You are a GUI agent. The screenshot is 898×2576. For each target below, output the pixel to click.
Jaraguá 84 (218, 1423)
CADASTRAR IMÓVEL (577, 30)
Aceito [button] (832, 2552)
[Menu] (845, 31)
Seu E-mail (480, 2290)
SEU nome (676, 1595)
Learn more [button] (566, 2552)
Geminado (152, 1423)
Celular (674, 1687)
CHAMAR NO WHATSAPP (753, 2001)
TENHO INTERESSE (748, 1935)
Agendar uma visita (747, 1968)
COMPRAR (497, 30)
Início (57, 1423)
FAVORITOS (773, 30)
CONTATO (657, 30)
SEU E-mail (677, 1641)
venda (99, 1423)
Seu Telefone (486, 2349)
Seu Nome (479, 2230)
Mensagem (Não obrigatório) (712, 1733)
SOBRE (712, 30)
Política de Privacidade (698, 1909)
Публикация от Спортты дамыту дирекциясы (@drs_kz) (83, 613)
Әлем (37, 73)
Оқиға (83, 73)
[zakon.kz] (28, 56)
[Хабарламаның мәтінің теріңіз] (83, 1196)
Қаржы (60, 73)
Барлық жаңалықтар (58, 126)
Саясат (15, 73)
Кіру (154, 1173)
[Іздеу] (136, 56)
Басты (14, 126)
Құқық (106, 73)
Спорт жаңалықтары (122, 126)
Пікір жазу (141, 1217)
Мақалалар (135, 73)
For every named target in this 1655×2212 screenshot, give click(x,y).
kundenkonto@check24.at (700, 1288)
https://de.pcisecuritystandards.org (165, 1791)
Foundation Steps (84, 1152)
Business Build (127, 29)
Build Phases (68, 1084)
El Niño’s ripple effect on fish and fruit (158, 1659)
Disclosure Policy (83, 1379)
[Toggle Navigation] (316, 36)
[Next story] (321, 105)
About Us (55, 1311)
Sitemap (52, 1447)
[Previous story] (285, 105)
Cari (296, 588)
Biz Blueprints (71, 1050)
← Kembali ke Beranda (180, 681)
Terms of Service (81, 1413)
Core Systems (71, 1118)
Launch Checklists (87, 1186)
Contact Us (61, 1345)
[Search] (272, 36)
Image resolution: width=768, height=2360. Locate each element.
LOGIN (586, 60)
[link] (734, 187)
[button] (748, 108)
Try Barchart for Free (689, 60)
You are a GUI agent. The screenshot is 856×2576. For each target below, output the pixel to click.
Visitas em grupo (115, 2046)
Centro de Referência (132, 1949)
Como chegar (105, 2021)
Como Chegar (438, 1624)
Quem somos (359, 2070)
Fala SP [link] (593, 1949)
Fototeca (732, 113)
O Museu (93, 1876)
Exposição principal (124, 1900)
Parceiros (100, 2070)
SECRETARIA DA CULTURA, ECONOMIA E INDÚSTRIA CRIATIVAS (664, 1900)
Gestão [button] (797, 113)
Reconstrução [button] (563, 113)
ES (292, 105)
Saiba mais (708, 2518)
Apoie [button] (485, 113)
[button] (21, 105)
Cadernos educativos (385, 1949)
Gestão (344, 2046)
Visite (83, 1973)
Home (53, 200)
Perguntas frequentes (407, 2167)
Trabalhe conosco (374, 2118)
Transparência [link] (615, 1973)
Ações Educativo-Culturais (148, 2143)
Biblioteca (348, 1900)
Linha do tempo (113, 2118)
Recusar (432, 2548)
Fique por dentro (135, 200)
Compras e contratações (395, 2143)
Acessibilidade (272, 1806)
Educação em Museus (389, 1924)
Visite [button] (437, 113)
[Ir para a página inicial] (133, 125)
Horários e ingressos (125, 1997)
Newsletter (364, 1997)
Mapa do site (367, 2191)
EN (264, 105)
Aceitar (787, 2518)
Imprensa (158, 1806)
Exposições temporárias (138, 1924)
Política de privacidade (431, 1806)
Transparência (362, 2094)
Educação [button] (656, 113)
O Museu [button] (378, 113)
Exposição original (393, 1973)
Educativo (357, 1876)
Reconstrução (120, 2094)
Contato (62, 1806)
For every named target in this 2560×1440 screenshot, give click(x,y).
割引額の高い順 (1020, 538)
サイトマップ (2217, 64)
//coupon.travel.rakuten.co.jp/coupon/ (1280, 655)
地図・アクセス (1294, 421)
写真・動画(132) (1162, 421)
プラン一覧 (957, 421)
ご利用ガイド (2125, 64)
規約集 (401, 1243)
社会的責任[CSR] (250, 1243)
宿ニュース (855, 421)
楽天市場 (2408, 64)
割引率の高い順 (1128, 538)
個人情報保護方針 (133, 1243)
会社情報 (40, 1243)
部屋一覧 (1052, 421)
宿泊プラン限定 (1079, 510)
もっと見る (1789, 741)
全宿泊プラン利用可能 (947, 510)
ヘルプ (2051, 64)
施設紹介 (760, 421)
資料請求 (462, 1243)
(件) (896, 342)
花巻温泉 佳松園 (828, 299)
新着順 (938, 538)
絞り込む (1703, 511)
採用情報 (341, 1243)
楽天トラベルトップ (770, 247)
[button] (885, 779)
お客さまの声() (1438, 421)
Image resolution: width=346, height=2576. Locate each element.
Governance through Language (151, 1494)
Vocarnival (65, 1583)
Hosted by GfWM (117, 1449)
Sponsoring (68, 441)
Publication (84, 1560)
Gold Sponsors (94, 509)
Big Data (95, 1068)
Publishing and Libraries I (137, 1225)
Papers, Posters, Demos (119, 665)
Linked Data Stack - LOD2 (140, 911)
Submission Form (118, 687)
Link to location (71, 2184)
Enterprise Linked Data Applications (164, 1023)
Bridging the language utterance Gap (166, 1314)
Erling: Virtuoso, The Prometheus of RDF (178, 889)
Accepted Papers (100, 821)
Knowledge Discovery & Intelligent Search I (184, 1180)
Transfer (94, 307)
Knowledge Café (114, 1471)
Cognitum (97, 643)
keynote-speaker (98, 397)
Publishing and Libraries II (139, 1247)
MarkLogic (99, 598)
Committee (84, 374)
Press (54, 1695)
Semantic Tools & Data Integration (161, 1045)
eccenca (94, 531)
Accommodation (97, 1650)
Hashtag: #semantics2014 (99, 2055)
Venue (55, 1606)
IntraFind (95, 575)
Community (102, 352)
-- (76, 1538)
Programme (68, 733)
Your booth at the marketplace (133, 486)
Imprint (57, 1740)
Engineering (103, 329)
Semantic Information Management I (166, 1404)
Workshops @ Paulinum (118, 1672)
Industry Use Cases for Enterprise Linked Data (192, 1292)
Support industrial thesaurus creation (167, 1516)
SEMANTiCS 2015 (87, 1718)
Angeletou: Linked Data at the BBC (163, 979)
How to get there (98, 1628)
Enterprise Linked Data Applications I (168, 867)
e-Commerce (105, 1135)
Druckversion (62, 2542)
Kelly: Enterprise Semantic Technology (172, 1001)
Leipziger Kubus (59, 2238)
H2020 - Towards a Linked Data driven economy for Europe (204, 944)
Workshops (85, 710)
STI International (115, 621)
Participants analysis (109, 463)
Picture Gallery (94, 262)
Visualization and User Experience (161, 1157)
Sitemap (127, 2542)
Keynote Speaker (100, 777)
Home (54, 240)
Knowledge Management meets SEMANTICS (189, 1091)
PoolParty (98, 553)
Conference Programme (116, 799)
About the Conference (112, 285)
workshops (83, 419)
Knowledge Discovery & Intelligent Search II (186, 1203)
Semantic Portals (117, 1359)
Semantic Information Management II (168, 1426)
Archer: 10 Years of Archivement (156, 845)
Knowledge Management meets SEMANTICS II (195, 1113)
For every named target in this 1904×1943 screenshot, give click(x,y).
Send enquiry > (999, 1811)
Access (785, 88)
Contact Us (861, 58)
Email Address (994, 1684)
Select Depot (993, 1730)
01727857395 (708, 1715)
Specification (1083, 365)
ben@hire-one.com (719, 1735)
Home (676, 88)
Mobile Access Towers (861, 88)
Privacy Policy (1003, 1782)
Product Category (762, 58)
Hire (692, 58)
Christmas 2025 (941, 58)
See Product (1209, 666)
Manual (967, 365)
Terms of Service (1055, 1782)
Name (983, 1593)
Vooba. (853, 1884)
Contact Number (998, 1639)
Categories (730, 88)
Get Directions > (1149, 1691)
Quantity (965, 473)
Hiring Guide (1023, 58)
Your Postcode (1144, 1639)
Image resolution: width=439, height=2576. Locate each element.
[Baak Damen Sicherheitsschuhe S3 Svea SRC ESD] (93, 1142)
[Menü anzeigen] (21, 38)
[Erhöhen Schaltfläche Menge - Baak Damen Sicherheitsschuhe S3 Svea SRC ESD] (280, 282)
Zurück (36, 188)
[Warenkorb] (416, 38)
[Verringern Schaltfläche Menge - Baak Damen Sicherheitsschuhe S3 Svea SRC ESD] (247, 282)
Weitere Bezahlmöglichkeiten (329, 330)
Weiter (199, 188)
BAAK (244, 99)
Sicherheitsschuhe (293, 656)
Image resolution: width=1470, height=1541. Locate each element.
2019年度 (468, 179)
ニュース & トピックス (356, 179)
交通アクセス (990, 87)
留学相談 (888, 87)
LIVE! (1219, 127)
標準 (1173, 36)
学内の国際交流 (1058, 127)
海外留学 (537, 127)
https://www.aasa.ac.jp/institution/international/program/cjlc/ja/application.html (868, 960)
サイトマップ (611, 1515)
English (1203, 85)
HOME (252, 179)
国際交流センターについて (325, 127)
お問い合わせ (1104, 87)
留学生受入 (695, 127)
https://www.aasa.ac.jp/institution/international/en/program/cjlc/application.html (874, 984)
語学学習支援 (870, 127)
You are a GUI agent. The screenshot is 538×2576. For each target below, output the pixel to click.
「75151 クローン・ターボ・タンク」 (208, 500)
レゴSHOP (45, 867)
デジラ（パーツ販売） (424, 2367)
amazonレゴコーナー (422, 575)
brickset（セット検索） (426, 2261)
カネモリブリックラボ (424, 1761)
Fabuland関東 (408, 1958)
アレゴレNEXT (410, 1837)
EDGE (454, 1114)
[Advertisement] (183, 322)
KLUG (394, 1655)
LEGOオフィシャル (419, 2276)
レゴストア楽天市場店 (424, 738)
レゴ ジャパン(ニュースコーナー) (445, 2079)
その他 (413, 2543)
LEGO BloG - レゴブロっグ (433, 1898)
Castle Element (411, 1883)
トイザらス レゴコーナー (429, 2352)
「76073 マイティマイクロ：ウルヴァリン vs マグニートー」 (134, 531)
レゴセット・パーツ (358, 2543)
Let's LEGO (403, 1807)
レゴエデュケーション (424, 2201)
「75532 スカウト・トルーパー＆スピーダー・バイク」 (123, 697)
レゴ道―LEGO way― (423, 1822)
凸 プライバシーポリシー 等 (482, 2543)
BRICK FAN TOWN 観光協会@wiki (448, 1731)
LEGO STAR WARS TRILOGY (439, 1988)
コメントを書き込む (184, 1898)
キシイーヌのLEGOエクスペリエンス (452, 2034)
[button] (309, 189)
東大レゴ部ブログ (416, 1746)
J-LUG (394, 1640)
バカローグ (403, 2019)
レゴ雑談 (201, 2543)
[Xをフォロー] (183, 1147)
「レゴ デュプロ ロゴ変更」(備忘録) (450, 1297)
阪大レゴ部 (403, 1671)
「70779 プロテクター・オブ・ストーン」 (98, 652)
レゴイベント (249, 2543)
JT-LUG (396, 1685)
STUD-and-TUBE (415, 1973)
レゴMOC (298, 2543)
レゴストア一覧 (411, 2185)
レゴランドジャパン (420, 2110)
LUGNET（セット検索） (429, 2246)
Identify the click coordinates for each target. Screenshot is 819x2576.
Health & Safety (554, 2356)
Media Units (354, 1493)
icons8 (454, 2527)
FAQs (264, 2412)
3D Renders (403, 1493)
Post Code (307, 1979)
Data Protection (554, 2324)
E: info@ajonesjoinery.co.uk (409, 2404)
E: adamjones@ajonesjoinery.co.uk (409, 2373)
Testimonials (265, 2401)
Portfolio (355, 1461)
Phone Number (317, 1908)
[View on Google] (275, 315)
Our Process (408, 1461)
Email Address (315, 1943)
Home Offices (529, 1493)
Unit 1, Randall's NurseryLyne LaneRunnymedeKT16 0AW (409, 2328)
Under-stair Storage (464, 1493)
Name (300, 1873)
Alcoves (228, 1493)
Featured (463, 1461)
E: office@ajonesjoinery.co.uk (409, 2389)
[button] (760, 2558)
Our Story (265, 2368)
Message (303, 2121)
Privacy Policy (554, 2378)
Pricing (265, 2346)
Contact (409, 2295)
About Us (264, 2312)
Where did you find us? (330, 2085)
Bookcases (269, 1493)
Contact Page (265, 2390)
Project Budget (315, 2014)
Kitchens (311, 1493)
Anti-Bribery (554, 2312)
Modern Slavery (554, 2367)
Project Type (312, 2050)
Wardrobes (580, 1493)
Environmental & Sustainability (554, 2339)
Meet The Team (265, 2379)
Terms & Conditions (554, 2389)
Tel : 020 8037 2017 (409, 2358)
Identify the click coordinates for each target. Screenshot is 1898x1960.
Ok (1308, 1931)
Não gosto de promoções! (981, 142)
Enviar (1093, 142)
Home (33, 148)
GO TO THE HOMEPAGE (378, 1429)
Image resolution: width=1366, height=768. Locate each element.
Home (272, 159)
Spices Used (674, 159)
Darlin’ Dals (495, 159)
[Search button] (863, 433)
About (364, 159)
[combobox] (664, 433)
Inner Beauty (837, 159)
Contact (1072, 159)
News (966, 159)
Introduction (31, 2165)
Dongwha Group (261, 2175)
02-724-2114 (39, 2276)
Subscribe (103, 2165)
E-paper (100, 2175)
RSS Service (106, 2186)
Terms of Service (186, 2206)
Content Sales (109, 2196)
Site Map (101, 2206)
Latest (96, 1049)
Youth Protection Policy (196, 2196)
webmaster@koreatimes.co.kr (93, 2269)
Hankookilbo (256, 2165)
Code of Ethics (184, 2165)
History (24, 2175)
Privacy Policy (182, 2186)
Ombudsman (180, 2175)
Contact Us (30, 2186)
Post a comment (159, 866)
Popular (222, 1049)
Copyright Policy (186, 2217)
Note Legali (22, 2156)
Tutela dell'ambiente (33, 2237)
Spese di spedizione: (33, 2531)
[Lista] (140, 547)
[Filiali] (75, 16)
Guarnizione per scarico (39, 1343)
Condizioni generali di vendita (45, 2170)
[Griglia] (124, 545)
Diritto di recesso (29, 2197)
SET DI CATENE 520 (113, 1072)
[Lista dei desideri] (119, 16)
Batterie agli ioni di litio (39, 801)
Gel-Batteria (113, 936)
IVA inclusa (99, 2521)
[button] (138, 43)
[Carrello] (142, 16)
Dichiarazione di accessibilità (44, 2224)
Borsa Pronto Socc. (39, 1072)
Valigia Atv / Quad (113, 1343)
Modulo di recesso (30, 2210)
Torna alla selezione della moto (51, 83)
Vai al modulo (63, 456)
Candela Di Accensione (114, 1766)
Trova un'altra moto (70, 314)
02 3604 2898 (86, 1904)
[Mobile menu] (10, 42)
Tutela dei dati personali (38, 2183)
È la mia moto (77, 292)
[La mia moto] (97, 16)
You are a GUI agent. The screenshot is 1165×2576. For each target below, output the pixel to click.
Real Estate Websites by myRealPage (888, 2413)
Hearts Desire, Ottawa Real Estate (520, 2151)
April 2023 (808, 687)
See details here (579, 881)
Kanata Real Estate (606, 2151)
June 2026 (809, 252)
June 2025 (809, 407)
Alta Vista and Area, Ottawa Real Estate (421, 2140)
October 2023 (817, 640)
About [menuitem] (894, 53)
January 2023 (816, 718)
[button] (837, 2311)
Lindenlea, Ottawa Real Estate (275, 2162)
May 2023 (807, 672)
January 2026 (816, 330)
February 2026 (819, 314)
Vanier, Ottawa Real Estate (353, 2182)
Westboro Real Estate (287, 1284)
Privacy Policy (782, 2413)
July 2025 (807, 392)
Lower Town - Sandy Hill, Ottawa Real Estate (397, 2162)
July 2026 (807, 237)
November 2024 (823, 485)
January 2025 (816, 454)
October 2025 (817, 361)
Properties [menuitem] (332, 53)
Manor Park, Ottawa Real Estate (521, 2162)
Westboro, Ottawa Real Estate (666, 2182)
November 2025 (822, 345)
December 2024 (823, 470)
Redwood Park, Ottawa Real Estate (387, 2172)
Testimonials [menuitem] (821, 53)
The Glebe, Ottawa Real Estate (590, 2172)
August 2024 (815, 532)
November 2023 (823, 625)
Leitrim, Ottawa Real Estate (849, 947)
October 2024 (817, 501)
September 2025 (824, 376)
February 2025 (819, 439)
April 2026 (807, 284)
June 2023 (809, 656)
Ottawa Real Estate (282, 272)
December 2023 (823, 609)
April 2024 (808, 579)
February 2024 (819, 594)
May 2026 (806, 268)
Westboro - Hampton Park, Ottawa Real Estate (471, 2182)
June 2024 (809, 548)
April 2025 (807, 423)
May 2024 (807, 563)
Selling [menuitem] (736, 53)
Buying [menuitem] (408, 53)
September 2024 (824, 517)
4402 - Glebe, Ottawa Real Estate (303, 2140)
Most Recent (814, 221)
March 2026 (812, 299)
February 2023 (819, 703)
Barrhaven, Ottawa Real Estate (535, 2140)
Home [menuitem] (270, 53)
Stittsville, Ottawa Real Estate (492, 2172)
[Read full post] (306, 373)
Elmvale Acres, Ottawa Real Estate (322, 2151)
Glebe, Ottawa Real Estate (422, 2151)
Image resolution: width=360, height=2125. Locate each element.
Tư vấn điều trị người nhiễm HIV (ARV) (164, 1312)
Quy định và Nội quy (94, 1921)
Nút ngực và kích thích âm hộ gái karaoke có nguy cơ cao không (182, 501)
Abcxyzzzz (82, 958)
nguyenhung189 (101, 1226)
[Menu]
◇ ◇ ◇ ◇ ◇ ◇ ◇
◆ Exercise details:
All lines above from the line with "Linha do tempo (113, 2118)" through the line with "プラン一覧 (957, 421)", both included, are to be set down exactly, with nothing else.

◆ Answer to this problem:
Linha do tempo (113, 2118)
Recusar (432, 2548)
Fique por dentro (135, 200)
Compras e contratações (395, 2143)
Acessibilidade (272, 1806)
Educação em Museus (389, 1924)
Visite [button] (437, 113)
[Ir para a página inicial] (133, 125)
Horários e ingressos (125, 1997)
Newsletter (364, 1997)
Mapa do site (367, 2191)
EN (264, 105)
Aceitar (787, 2518)
Imprensa (158, 1806)
Exposições temporárias (138, 1924)
Política de privacidade (431, 1806)
Transparência (362, 2094)
Educação [button] (656, 113)
O Museu [button] (378, 113)
Exposição original (393, 1973)
Educativo (357, 1876)
Reconstrução (120, 2094)
Contato (62, 1806)
For every named target in this 2560×1440 screenshot, give click(x,y).
割引額の高い順 (1020, 538)
サイトマップ (2217, 64)
//coupon.travel.rakuten.co.jp/coupon/ (1280, 655)
地図・アクセス (1294, 421)
写真・動画(132) (1162, 421)
プラン一覧 (957, 421)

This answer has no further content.